*** DATASET ***
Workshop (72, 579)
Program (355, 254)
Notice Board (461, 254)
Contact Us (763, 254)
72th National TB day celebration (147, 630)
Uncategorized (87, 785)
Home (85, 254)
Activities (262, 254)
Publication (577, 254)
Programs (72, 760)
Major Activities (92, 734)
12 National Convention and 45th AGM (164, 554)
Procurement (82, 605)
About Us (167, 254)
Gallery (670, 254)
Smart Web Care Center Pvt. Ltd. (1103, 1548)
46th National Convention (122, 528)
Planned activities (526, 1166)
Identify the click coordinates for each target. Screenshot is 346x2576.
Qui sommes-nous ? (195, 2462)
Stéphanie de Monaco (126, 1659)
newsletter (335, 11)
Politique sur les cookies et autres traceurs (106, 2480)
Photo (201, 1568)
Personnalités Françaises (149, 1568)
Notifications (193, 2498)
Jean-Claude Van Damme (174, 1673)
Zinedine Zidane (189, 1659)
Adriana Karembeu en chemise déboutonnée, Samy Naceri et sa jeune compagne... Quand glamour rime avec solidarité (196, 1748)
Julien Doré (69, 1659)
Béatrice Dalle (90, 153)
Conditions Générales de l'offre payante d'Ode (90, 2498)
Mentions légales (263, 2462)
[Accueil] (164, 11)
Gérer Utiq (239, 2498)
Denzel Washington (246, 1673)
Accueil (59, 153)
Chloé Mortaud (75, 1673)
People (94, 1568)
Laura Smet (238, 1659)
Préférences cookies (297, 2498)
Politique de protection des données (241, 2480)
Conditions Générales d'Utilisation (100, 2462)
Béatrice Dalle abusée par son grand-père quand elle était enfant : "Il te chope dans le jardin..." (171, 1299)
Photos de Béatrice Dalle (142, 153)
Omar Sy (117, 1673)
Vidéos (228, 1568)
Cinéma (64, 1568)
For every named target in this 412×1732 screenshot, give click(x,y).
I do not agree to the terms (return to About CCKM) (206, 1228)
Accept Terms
***
• _WHAT THIS TASK INVOLVES_: Show every line from the entries above in which the word "Conditions" appears.

• _EXERCISE RESULT_:
Conditions Générales de l'offre payante d'Ode (90, 2498)
Conditions Générales d'Utilisation (100, 2462)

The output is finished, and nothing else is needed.